Years ago in one of my undergrad classes in kinesiology two students (brothers) sat in the back of the class. The teacher was talking of the options we had with our degree. It spanned the spectrum from managerial positions to clinical physical therapists. The brothers interrupted the class and more or less pretentiously pontificated about how it didn’t matter what you major in. They added that most companies just want to see that you have a degree so you can just get your foot in the door.
Smug and sure that their beliefs were true, they went on, I believe, to become firefighters. Now, don’t jump to any conclusions here. Being a firefighter is noble, but who were they to take the pessimistic position on the importance of higher education?
The bandwagon and the dead horse
As someone who’s worked in higher education for almost 20 years I hear my fair share of criticisms regarding its importance in the potential for career opportunities. Normally, I read a lot from these “lifestyle gurus” who drone on and on about how a traditional university education is overrated and how we’ve been brainwashed into believing that we must attend a good college in order to be successful.
If you know anything about posts going viral, SEO, and trends in topics online you can easily conclude that everyone and their brother jumped on the bandwagon and beat that dead horse deeper into its grave.

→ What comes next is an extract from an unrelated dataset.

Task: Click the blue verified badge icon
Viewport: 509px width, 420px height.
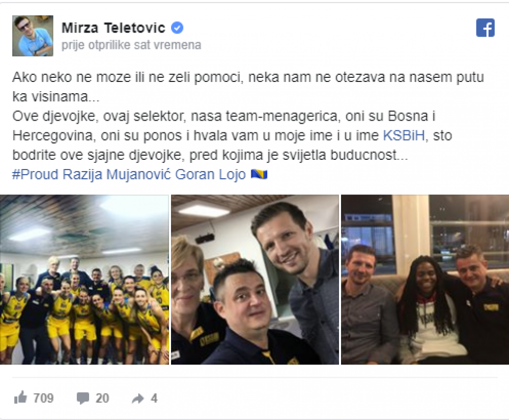Action: pos(177,27)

Many of these “gurus” started a mildly successful online business in their parent’s basement. With that self-validated status of authority and an unmentioned failed attempt at higher education they feel the need to let everyone else know that college is a waste of time. Why waste four of five years of your life only to be broke, in debt, and jobless? They paint a dark and depressing picture indeed.
The necessity of higher ed
At the risk of sounding like an old traditionalist, a higher education degree is now more of a necessity than ever before. As many universities face budget cuts almost annually they have cut the fat in several ways. One, in particular, is the cutting of nonessential degree programs. Degrees and concentrations are being prioritized regarding the workforce. There seems to be a better connection between the job market and the education offered or at least the efforts are going in the right direction.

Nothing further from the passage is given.